You may be tempted to write code that looks a little like this:

for item in items:
     if not condition_1(item):
         if not condition_2(item, False):
             if not condition_3(item, 3, 3):
                 if not condition_4(item):
                     do_work(item)

But please, don’t. Flatten your conditionals instead.

How to flatten your conditionals

There is a relatively straightforward alternative to the above. Instead, we use continue expressions to short-circuit the cascade. This looks a little bit like this:

for item in items:
     if not condition_1(item): continue
     if not condition_2(item, False): continue
     if not condition_3(item, 3, 3): continue
     if not condition_4(item): continue
     do_work(item)

That’s pretty much all there’s to it.

Perhaps you’re not inside of a loop, but rather inside of a “nullable” function or method (i.e., one which may reasonably return None); ¬†that’s okay, replace continue with return. Perhaps there’s more than one item you’re possibly shipping off to do_work on; that’s okay, wrap the conditionals in a function and use return to short-circuit evaluation. Perhaps you want to terminal the entire loop, not just this iteration thereof; that’s okay, replace continue with break.

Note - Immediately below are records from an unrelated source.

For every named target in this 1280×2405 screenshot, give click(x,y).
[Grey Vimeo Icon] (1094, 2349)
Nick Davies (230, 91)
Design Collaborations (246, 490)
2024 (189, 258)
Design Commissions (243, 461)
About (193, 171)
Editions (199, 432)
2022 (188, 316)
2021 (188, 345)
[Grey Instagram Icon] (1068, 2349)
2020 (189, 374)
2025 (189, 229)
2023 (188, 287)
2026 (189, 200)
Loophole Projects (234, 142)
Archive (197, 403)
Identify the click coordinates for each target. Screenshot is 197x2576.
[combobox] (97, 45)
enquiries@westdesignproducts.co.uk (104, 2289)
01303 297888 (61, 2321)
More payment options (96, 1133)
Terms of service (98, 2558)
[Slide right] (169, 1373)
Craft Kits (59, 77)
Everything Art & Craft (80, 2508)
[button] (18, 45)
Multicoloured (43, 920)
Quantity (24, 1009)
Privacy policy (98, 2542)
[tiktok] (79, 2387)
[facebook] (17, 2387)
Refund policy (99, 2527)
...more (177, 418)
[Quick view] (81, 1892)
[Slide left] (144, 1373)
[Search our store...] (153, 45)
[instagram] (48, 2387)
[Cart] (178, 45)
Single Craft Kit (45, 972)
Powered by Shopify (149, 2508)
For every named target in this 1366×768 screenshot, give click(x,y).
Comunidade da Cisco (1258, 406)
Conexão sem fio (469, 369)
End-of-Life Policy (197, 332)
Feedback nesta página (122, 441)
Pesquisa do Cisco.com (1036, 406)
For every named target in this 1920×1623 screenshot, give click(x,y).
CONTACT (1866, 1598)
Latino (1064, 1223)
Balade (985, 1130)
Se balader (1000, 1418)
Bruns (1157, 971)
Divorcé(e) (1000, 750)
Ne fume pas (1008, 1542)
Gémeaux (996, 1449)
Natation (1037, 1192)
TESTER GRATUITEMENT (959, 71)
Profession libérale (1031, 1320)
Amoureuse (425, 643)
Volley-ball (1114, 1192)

Why to flatten your conditionals

The flattened loop is much easier to read. There is no indentation (or bracketing) to track. The fact that each of the conditional expressions is at the same indentation (bracketing) level makes it clear that we’re just dealing with a cascade of conditionals, all of which are handled the same. Realistically, one can only visually parse 3-4 levels of indentation; the Linux kernel, for example, uses an 8-character indent and forbids more than 3 levels of indentation. Flattening your conditionals means you don’t have to deal with that very often.

When to flatten your conditionals

It’s perhaps preferable to write your early code with nested conditional statements. It may turn out that you need to do some work in one of the medial else: clauses (which we’ve elided here), which can make flattening the conditionals hard. But once you’re writing comments about the conditionals in the cascade, and preparing to share your code with others, it’s time to do away with more than a few layers of indentation.